The 96,000-resident city had 27,997 active residential water accounts as of April 1. 

Neeley said his administration has and will be working on ways, including the potential for a tiered or flat rate system, to ensure water is affordable. 

Whitmer and Detroit Mayor Mike Duggan earlier this month unveiled the Water Restart Program, an interim policy to restore water service to Detroit customers at a discounted rate. The city gained national attention in 2014 when about 33,000 homes lost water access over unpaid bills. The crackdown on widespread delinquencies happened during Detroit's financial crisis.

Detroit's Water and Sewerage Department in early March identified several thousand accounts that it believed had been without water for more than a year.

The water department has crews dedicated to restoring service and fixing plumbing, and it hired a firm to knock on doors to distribute fliers to 5,000 more houses that may be occupied and without water service. 

As of Thursday morning, 1,050 houses in the city had water restored, with 50 more in need of plumbing fixes and scheduled to be turned on in the coming days, said Bryan Peckinpaugh, Detroit Water and Sewerage Department spokesman.

"Our Water Restart Plan, including the related restoration work and flushing procedures, meet Governor Whitmer’s order," Peckinpaugh said in an email. 

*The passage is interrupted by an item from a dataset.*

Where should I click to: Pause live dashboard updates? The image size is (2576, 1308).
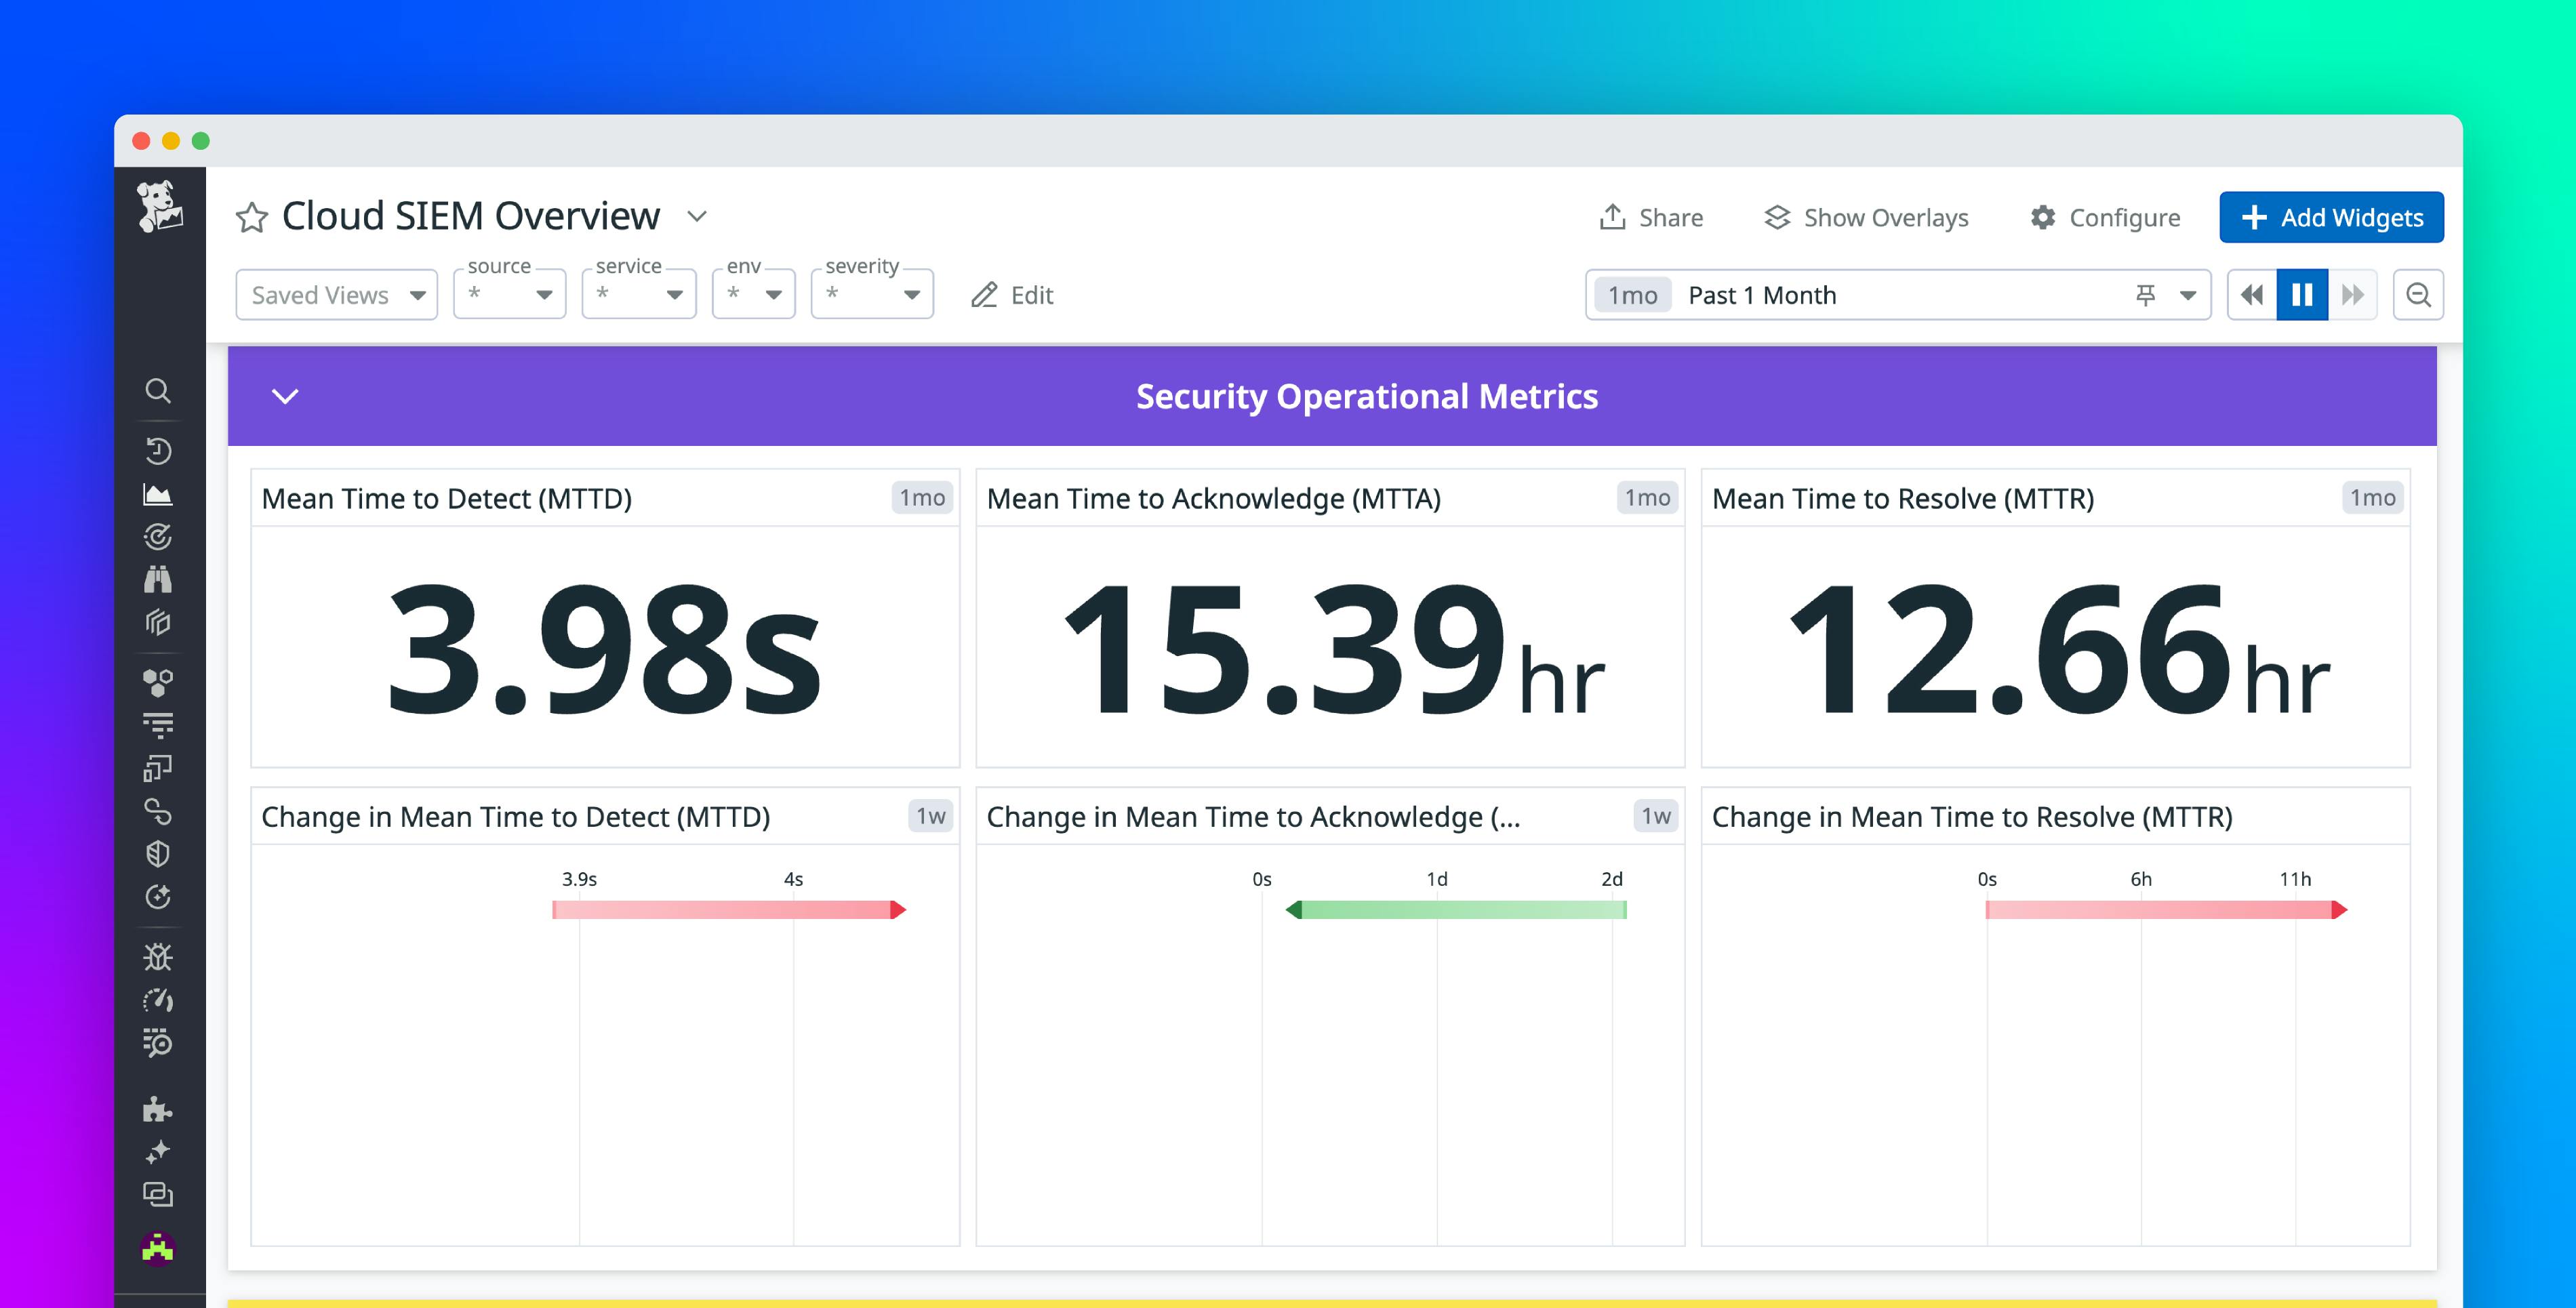2303,294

Detroit Water Department director Gary Brown, in an opinion piece published in The News, said that Detroit-based data collectors Human Fliers visited 9,000 houses where service had once been interrupted to determine if the properties were occupied and without service. 

"So far, they found 68%, nearly 7 in 10, were abandoned or unoccupied houses; 15% were occupied and had water; 12% appeared to have occupants who did not answer the door; and 5% were confirmed to be occupied and living without water," he wrote.

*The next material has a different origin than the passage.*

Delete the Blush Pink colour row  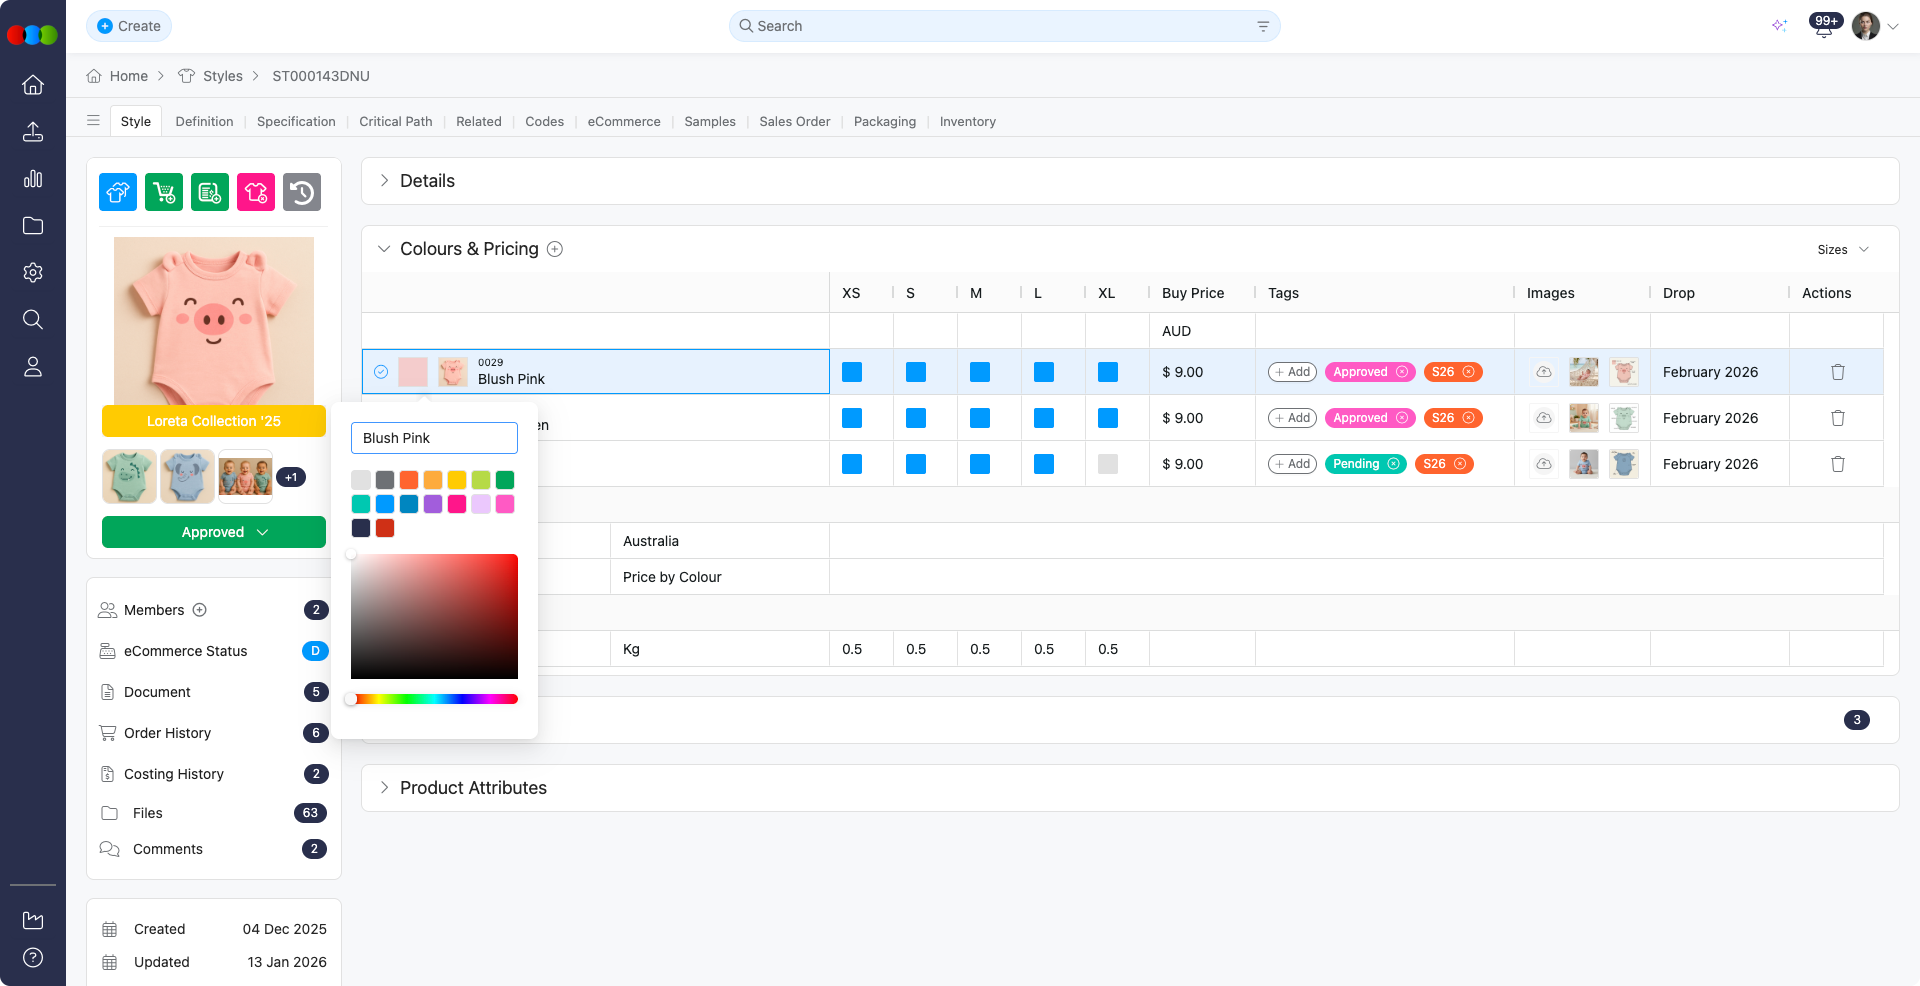1838,371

Whitmer's order is effective for the duration of the emergency and does not absolve anyone from responsibility for past-due bills. That's problematic for water advocates.

"We're very concerned that water systems are going to keep sending people bills; people won't be able to afford them because they are losing their jobs and come the end of the emergency, there will be a second crisis of people now having to deal with those bills once again and prompting shutoffs," said Nick Leonard, executive director of the Great Lakes Environmental Law Center, on Thursday. 

Added Wendy Johnson, clinical assistant professor of Global Health at the University of Washington: "It’s not enough to just turn on the water for a few months. The water has to be turned on permanently and people's bills have to be forgiven."

In a Friday statement to The News, the governor's office said discussions on water policy will be had when conditions improve.

“Governor Whitmer remains focused on reconnections during COVID-19 and does plan on addressing long term policy issues once this crisis has passed," the statement reads. 

The administration, it adds, "is working closely with local public water supplies to try to ensure they can comply with the order through our Restart Grant Program and other state assistance."

Justin Onwenu, an environmental justice organizer in Detroit for the Sierra Club, is among the members of the Michigan Advisory Council on Environmental Justice who signed a letter urging Whitmer to put the water order in place. 

The council was established in January as part of Whitmer's overall effort to address ongoing environmental justice issues and build trust in state government and it's ready and willing to head up oversight, he said.

"The reporting requirements (under Whitmer's water restoration order) are strong," he said. "There certainly is a need to make sure things are moving with urgency and transparency."

The governor's office on Friday noted the emergency order mandates reporting is made to the State Emergency Operations Center "to ensure transparency and accountability."